(Work required): Please rewrite the stretch from the start of the records through the line containing "Looking at the image, I should click on (332, 46)." as a JSON list of strings, one string per line, with blank lines omitted. Leave the pictures out of the list.

(Records shown):
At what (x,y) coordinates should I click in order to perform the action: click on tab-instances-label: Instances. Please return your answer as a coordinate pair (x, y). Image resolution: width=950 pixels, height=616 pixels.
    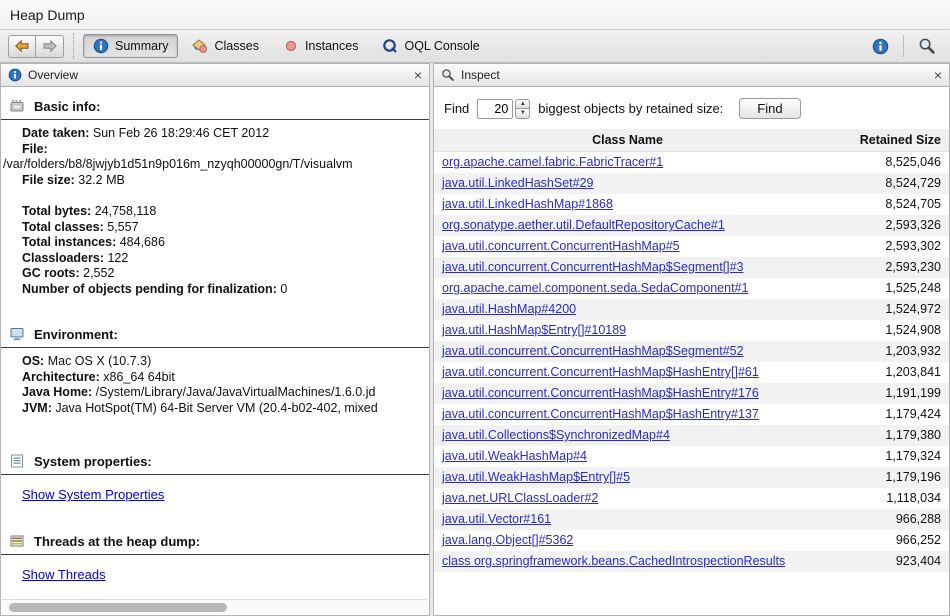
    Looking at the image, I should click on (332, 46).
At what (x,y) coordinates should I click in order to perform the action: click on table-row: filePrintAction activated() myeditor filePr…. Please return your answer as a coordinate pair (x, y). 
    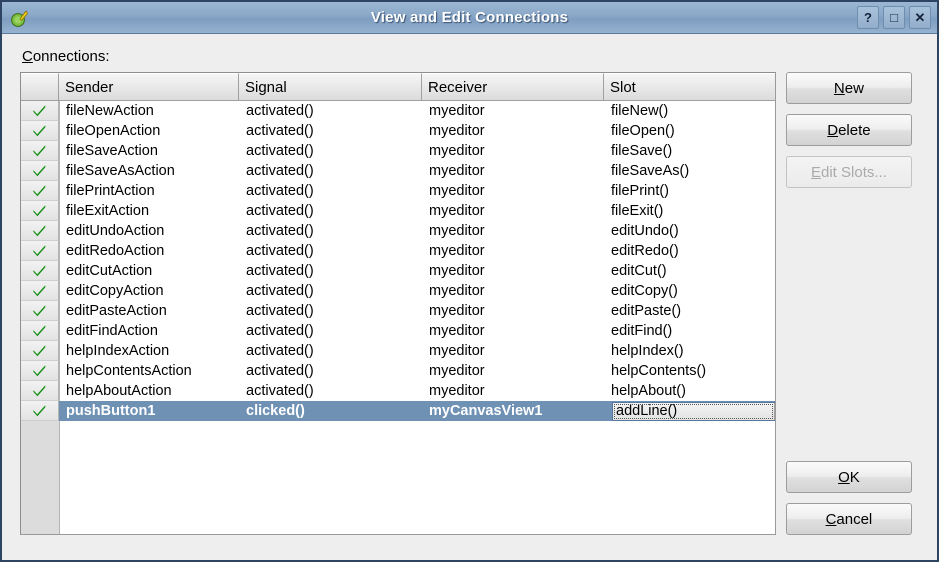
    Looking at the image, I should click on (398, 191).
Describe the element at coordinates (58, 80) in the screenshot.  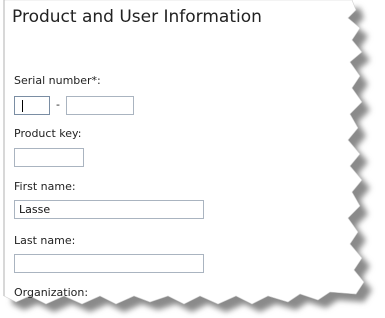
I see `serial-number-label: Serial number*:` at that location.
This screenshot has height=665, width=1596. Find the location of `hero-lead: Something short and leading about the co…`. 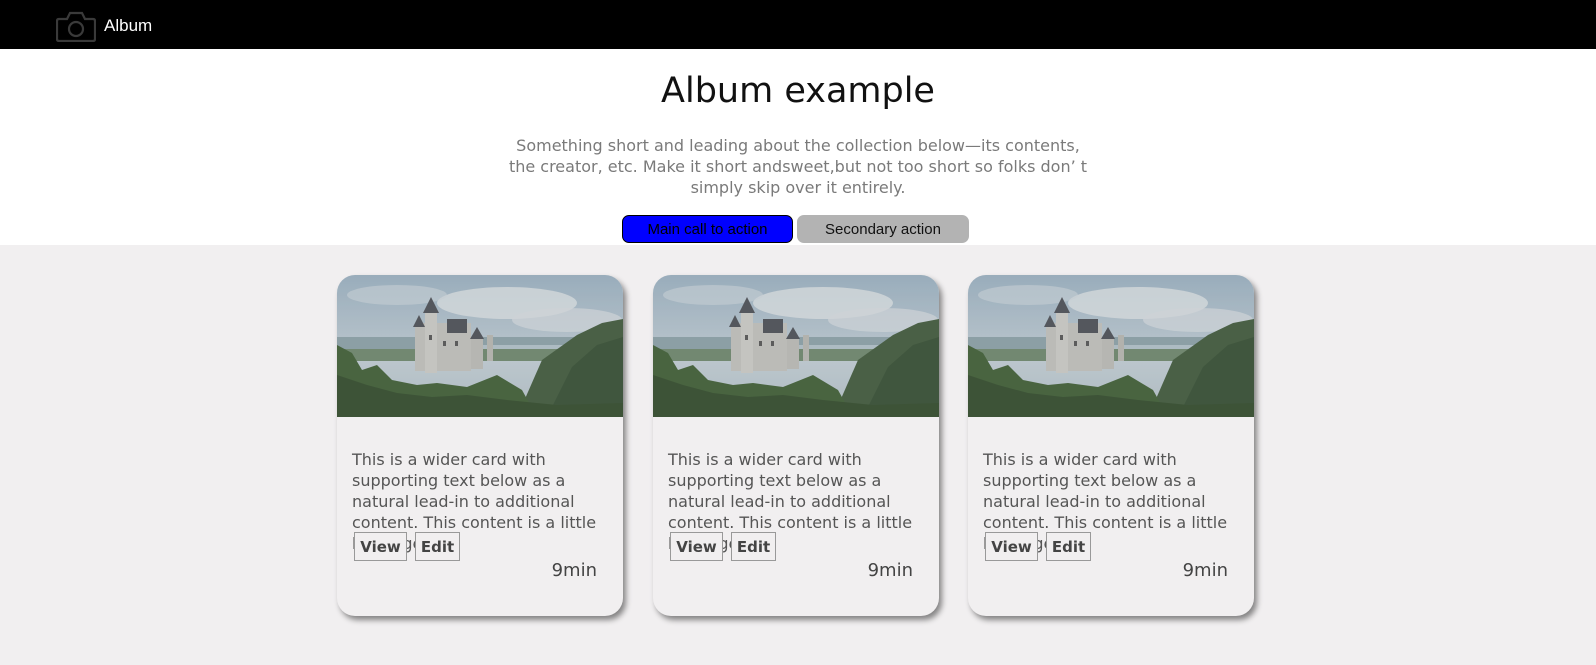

(Solution for this task):
[
  "At what (x,y) coordinates should I click in order to perform the action: click on tab-instances-label: Instances. Please return your answer as a coordinate pair (x, y). Image resolution: width=950 pixels, height=616 pixels.",
  "    Looking at the image, I should click on (332, 46)."
]